23–28 Jun 2014
Amsterdam
Europe/Zurich timezone

The dark matter density profile in spherical systems: A simple way to get more information from the Jeans equation

27 Jun 2014, 15:20
20m
Room 5 (Tuschinski Theatre)

Room 5

Tuschinski Theatre

Presentation Dark Matter: Cosmological Aspects Dark Matter: Cosmological Aspects

Speaker

Mr Tom Richardson (King's College London)

Description

Detailed measurements of the dark matter density profile in systems such as dwarf galaxies and galaxy clusters would allows us to test predictions from N-body simulations of cold dark matter and how complex astrophysical effects and interactions with baryons may have reshaped dark matter halos.
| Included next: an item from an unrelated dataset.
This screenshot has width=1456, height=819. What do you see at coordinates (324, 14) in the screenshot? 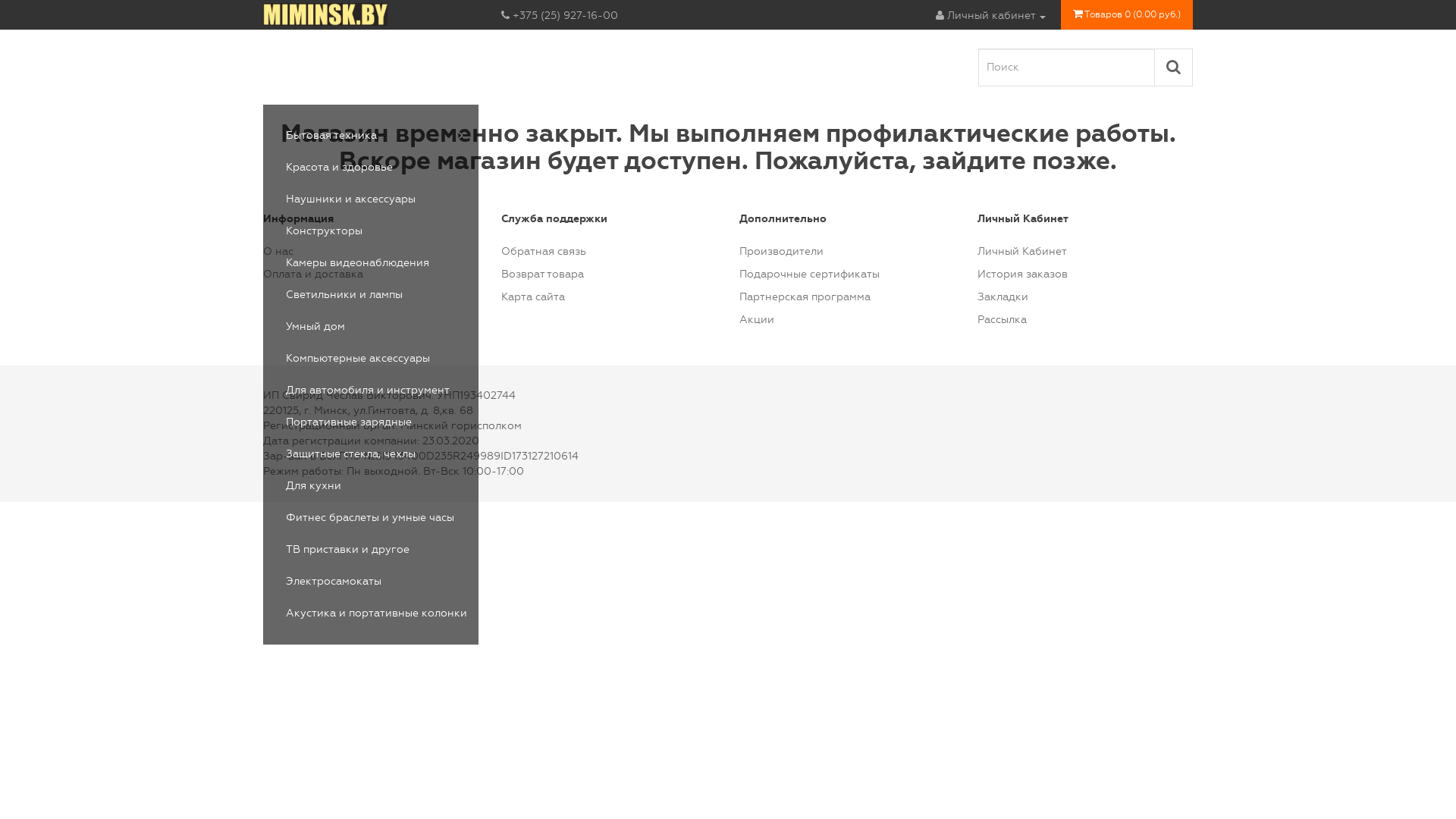
I see `'Miminsk.by'` at bounding box center [324, 14].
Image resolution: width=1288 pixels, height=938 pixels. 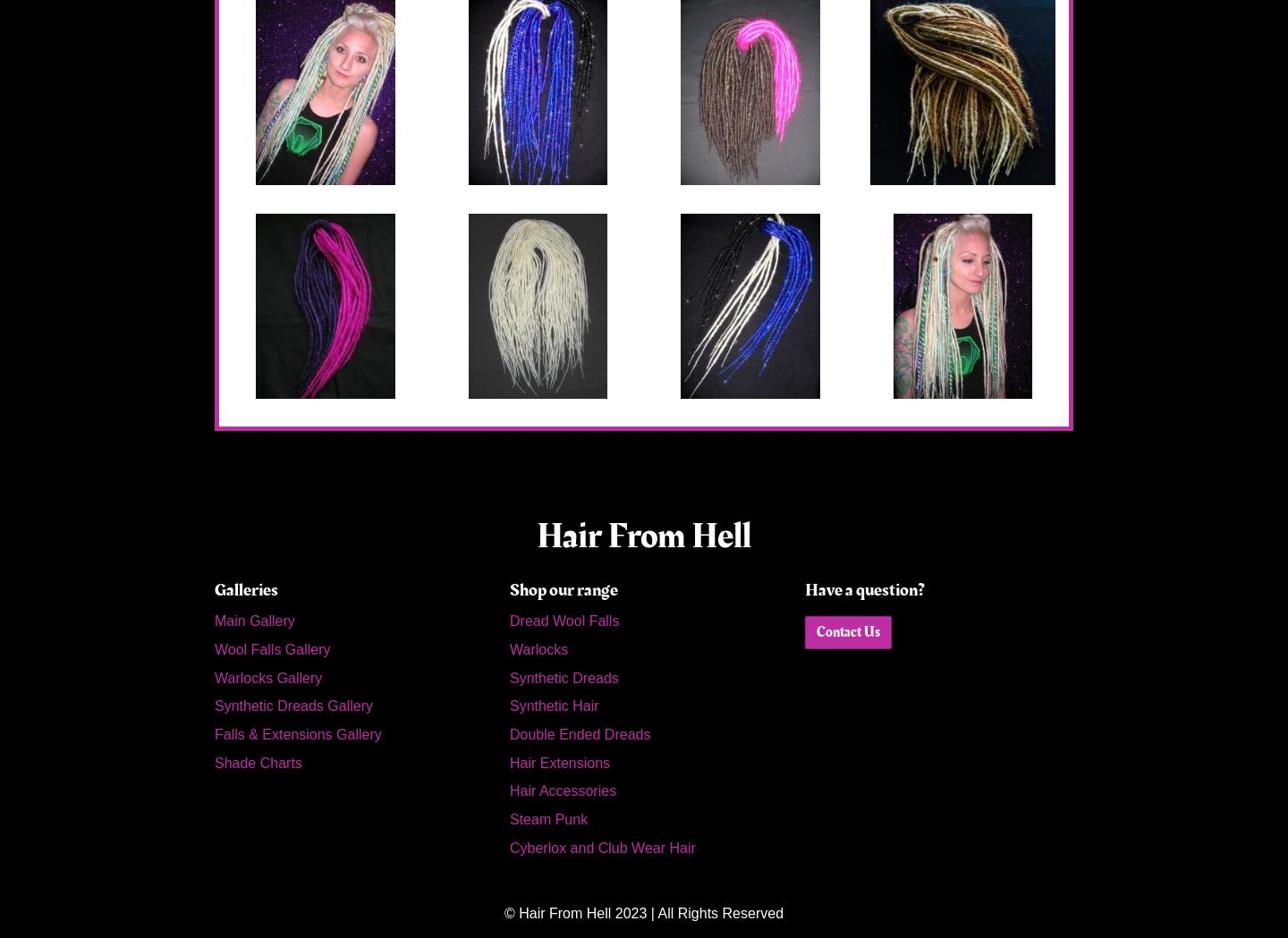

Traditionally, the Jeans equation is used to constrain the dark matter density profile in spherical systems by fitting to the line-of-sight velocity dispersion of visible tracers such as stars or galaxies that are gravitationally bound in the dark matter halo. Unfortunately due to a degeneracy with the velocity anisotropy of the tracers, the Jeans equation only constrains the mass of the dark matter halo at one radius. We propose a very simple extension to the Jeans equation that adds two new constraints from the fourth moment of the line-of-sight velocity distribution. Without adding any new parameters to the fit or making additional assumptions, we show that in the case of stars in dwarf spheroidal galaxies these new constraints can dramatically reduce the space of possible density profiles. If the shape of the density profile is fixed (to say a cosmologically motivated NFW profile), we find that the new constraints can give much stronger predictions for the concentration of the halo and the velocity anisotropy of the tracers.